> Written instruction:
Please copy the stretch from the line containing "Task: Click the Trend" through the line containing "Action: pyautogui.click(x=110, y=18)", ends included, multiplying each coordinate in the answers by 1.6 and rounding to whole numbers with halves going up, while every other number stays as it is. Leave the pictures out.

(Pointing data for screenshots)

——

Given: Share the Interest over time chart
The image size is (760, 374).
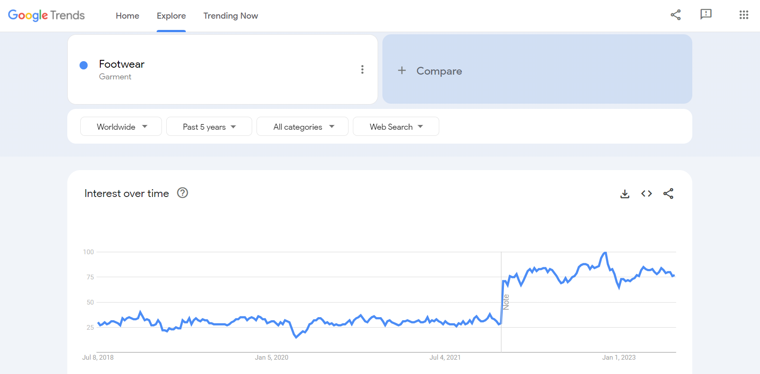Looking at the screenshot, I should pos(668,194).
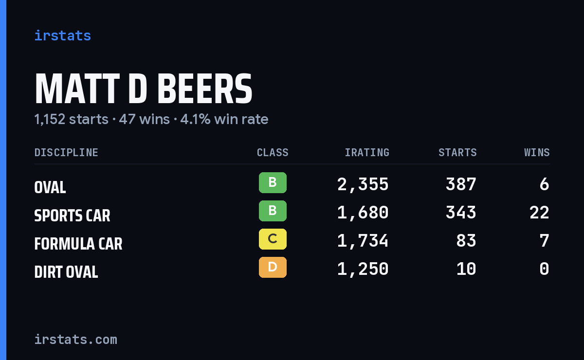Select the Dirt Oval discipline label
This screenshot has height=360, width=584.
tap(66, 272)
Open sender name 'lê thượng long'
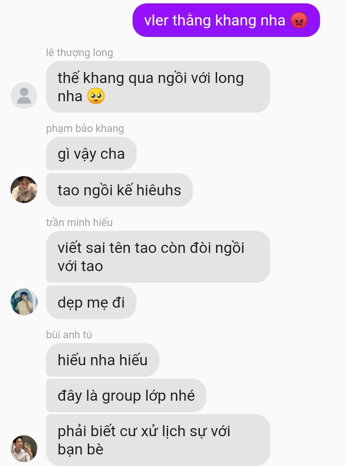 [80, 53]
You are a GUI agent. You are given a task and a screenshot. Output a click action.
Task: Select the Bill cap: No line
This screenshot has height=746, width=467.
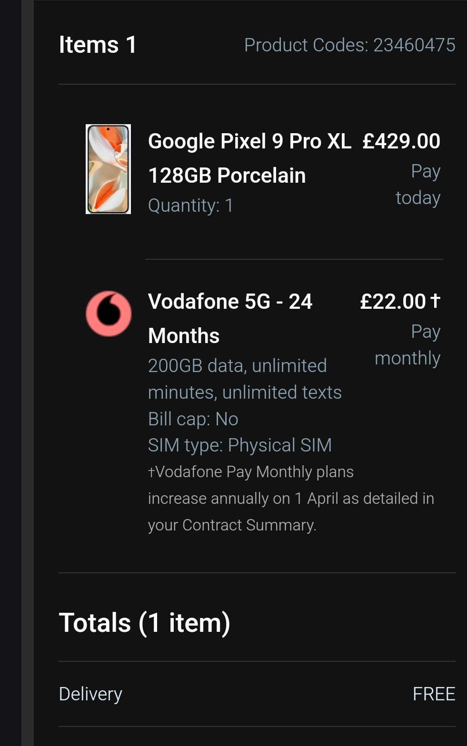pyautogui.click(x=193, y=419)
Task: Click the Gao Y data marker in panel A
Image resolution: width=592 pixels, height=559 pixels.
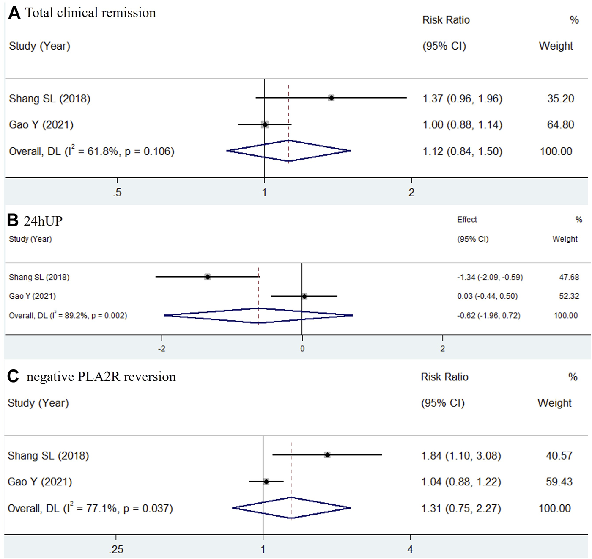Action: [x=265, y=124]
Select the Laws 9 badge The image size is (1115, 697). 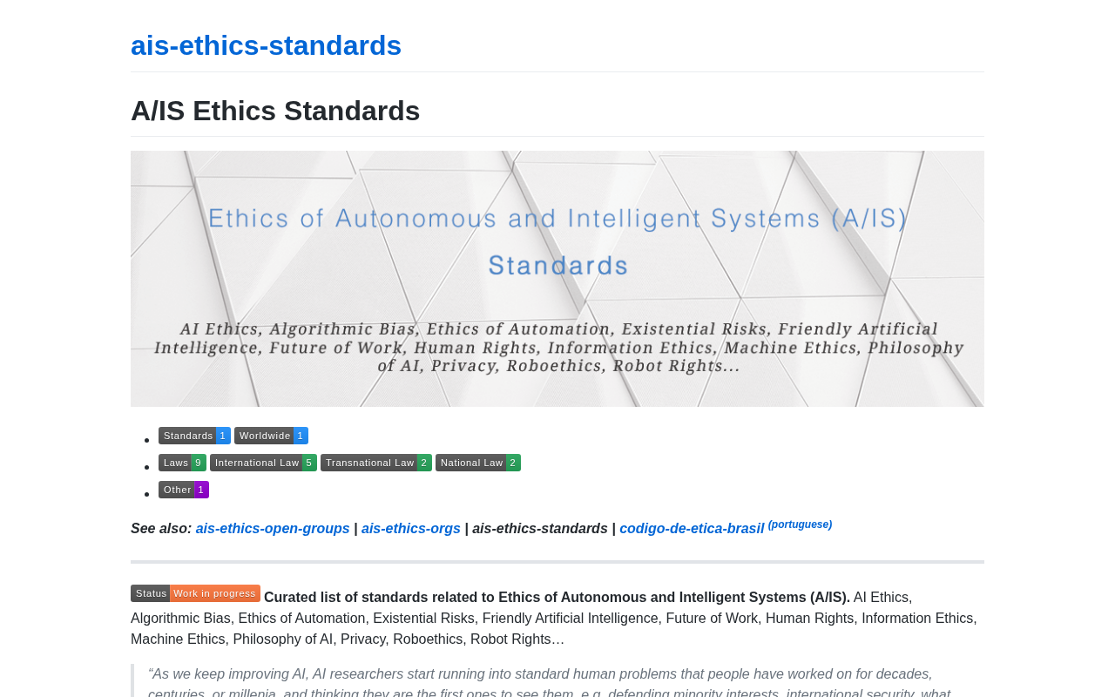coord(182,463)
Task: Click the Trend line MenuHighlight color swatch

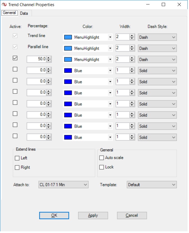Action: (x=68, y=37)
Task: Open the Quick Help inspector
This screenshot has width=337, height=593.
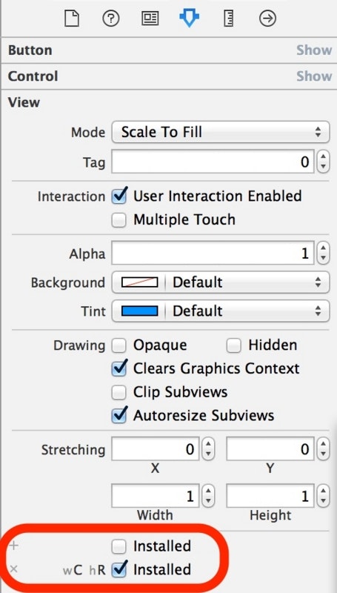Action: pyautogui.click(x=110, y=18)
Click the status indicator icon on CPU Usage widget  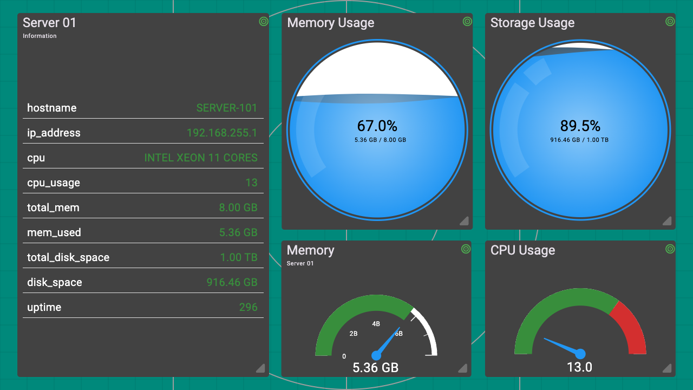click(670, 249)
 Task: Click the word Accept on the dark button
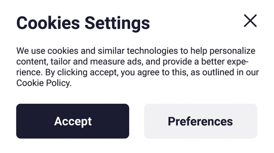point(73,121)
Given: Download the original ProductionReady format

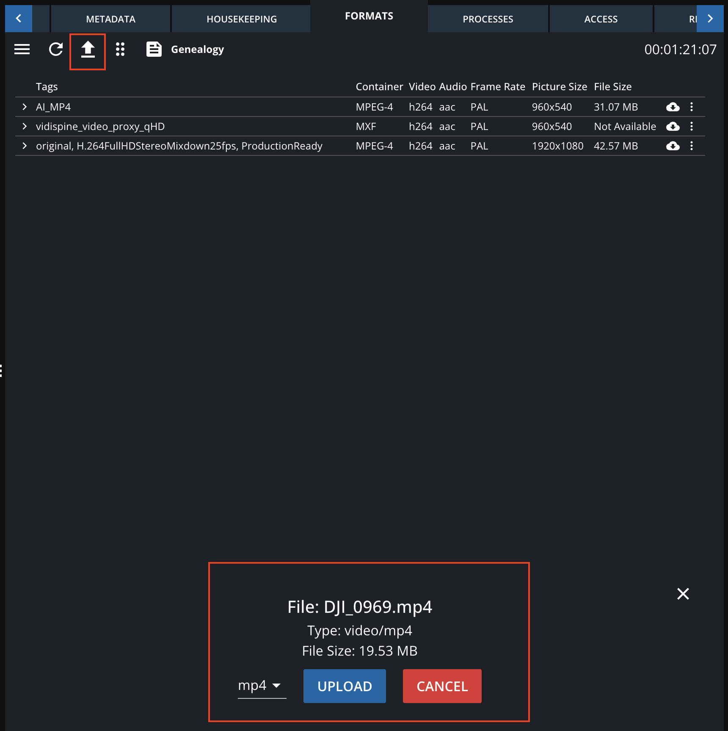Looking at the screenshot, I should click(x=673, y=146).
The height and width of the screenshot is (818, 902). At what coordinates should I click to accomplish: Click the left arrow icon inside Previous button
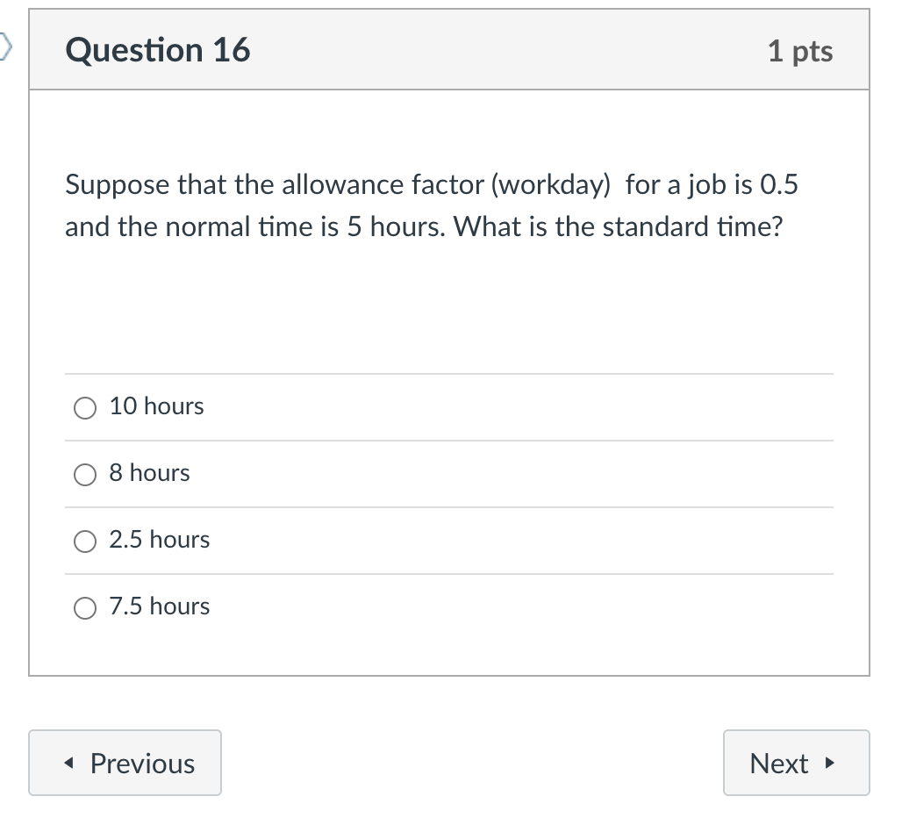pos(70,763)
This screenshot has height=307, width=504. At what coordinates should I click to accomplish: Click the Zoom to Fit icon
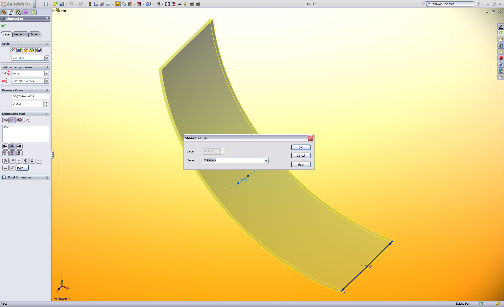coord(167,4)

——

> Exercise output:
Task: Click the Trend line MenuHighlight color swatch

Action: (x=109, y=59)
Task: Open the Quick Help inspector
This screenshot has width=337, height=593.
Action: pyautogui.click(x=176, y=29)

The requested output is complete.